Provided information -
━━━━━━

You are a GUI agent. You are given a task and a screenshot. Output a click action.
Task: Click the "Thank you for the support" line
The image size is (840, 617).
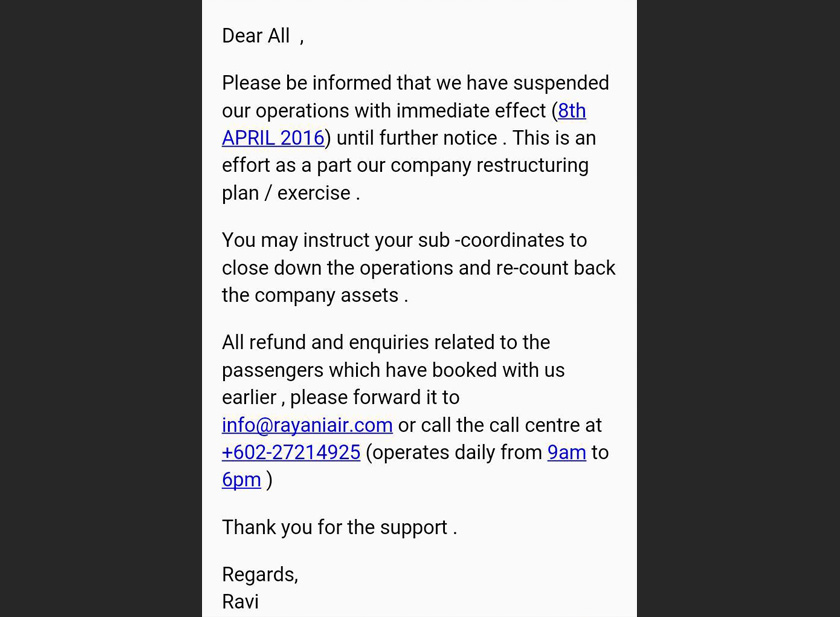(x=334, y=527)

━━━━━━

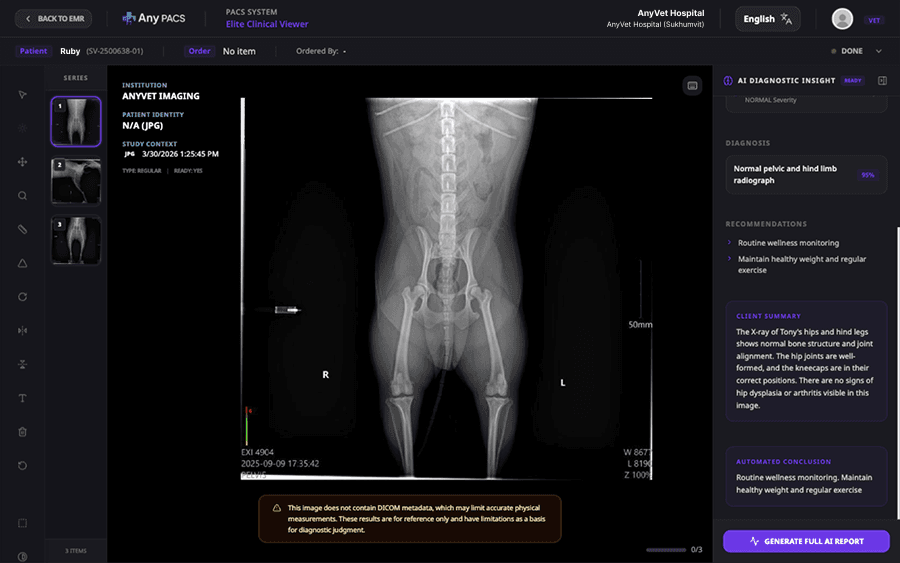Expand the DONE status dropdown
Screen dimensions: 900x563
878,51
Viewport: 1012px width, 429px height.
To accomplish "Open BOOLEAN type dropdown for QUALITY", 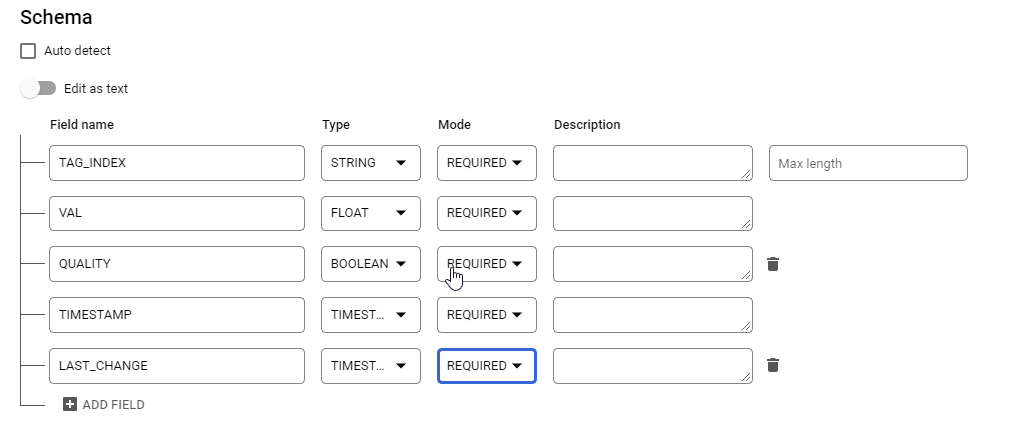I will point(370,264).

━━━━━━

Written exercise - Rewrite the stretch from the line containing "You are a GUI" through the line containing "(x=334, y=527)", replacing "screenshot" with "screen capture" and leaving everything else unchanged. Leave the pictures out of your answer.

Answer to this exercise -
You are a GUI agent. You are given a task and a screen capture. Output a click action.
Task: Click the "Thank you for the support" line
The image size is (840, 617).
(x=334, y=527)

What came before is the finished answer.